There are also commercial documents. These typically begin with the phrase: ‘Let all who read this document know …’ followed by the names of buyer and seller, a detailed description of the product, a declaration of the legal validity of the sale, a confirmation that the purchaser paid the price in full and, finally, the name of the drafter and the date. Legal documents also include a statement of the validity of the contract, confirming that the parties were legally competent, free from restraint and in full possession of their mental faculties, and that the transaction was lawful according to Islamic law. They typically end with the phrase: ‘Praise to God and blessings upon the Prophet.’

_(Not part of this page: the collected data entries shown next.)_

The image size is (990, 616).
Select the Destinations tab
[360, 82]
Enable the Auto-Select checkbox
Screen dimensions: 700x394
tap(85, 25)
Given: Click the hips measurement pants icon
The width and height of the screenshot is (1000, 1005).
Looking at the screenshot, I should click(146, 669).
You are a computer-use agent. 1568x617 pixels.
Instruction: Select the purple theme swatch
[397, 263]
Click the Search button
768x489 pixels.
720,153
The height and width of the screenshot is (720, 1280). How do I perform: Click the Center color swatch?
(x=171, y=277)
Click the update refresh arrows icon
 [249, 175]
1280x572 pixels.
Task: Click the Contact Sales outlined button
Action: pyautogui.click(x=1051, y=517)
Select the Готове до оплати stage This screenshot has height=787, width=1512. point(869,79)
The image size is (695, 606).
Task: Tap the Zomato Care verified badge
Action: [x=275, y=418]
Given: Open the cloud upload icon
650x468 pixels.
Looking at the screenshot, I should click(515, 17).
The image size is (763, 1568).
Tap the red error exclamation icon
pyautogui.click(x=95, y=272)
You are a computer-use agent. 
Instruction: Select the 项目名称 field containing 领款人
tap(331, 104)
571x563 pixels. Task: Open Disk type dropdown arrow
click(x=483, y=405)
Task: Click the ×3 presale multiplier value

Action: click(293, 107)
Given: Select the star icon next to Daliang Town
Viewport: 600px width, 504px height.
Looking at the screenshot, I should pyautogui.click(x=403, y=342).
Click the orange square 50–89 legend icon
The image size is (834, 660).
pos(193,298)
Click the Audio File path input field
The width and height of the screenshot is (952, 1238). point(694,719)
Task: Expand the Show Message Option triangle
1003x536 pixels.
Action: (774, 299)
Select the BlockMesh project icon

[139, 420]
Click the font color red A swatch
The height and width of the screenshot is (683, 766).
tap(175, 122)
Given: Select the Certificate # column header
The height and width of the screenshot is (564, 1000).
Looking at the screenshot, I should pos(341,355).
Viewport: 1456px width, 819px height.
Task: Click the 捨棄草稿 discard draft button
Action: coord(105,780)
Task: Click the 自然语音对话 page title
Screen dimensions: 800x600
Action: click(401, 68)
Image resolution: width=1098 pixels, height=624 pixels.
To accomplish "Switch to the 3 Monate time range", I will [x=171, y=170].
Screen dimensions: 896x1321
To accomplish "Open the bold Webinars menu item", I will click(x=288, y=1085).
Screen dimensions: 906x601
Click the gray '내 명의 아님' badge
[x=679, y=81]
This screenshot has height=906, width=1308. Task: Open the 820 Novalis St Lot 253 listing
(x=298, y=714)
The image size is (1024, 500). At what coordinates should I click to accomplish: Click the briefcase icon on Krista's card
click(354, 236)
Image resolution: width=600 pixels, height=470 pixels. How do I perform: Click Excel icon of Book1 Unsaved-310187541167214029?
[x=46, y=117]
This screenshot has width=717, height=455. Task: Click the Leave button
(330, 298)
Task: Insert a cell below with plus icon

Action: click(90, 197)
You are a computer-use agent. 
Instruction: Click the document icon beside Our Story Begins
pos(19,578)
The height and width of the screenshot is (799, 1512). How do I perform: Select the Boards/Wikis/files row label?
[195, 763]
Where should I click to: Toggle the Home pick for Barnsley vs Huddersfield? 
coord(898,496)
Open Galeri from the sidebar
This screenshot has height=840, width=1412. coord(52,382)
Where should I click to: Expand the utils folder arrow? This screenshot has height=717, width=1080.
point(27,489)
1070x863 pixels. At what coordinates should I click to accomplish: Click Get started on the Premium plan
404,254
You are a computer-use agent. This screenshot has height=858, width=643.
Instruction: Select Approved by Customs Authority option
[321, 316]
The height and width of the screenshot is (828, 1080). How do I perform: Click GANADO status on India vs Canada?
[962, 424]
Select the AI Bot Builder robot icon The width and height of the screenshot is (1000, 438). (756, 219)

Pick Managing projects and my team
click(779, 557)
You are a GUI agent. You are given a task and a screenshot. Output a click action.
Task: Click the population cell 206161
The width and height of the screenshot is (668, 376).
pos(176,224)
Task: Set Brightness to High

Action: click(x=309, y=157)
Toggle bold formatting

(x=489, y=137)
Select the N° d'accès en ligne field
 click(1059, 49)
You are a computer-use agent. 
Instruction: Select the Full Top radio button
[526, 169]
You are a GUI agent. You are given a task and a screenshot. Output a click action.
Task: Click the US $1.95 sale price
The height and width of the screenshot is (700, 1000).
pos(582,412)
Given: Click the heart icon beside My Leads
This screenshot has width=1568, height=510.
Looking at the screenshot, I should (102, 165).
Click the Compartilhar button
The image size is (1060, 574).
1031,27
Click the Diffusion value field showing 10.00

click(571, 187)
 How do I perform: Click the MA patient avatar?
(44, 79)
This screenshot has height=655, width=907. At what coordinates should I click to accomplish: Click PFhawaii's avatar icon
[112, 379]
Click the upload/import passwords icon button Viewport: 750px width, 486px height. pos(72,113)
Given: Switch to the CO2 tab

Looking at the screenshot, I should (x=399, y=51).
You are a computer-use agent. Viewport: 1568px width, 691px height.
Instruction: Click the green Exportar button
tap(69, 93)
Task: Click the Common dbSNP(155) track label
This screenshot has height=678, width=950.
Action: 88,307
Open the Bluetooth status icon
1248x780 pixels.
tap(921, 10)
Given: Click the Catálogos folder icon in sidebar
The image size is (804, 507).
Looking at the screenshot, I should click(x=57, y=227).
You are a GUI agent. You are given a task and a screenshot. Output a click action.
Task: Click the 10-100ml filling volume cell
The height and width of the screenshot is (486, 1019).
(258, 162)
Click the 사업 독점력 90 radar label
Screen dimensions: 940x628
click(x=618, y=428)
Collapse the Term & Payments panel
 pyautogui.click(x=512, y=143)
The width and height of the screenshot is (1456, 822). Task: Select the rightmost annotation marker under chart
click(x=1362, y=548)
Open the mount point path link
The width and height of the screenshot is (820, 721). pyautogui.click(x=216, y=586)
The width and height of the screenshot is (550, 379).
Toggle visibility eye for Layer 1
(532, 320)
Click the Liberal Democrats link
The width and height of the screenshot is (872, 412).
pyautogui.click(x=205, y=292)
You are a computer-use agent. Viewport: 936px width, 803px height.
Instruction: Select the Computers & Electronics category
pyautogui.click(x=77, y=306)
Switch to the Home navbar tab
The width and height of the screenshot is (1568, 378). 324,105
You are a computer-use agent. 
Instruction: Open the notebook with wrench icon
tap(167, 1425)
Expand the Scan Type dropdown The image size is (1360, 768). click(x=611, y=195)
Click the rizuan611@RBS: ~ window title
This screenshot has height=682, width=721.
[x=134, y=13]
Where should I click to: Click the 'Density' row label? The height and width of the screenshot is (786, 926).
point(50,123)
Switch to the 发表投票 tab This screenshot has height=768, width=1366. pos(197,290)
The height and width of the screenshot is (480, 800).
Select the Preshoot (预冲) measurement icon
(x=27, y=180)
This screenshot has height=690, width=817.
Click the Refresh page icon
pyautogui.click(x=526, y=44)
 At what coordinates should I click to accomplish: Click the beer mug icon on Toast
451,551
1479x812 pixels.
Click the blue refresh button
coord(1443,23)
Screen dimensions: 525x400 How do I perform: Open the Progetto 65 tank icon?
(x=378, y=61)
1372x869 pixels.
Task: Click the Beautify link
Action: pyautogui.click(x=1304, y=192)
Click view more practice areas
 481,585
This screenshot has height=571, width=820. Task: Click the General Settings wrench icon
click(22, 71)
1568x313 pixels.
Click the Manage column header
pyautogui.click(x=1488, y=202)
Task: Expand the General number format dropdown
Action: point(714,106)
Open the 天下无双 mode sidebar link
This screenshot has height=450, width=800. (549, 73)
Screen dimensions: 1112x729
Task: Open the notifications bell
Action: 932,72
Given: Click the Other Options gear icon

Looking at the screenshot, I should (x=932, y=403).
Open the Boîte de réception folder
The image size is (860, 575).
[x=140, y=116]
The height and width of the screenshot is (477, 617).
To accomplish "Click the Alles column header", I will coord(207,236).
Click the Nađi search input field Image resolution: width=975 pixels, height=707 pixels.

The reading and writing of poetry was important in these cultures. Among the Timbuktu documents are verses devoted to the Prophet and to the adoration of a particular woman or man, and poems about tea. Poetry was written when a person died, to be read at their funeral. Even works on grammar and law were rewritten in verse to facilitate ease of learning.
A number of manuscripts were written in Ajami – Arabic script used to write local languages. There are Ajami manuscripts in Songhay, Wolof, Hausa, Fulfulde and Tamasheq. These texts are concerned with botany, diplomatic correspondence, occult sciences, poetry and traditional medicine.
The end of Timbuktu’s golden age
The golden age of Timbuktu came to an end with the collapse of the Songhay empire following the invasion by Morocco, whose sultan Ahmad I al-Mansur had established an alliance with Elizabeth I of England.
The English agreed to provide the Moroccan military with firearms and men skilled in the use of these weapons. This Arab-European army invaded Songhay in 1591 and destroyed it. The invaders confiscated gold and other resources, enslaved the Songhay scholars – including Ahmed Baba, who was deported to Morocco – and attempted to confiscate Timbuktu’s archives.
With the end of the Songhay empire, the two thirds of West Africa that had previously been under a single authority split into smaller and smaller political units, making the region easy prey for invaders and slave traders.
In 1656, the great West African historian Abdurrahman As-Sadi wrote in his Tarikh as Sudan: ‘I saw the ruin and collapse of the science of history. I observed that its gold and small change were both disappearing.’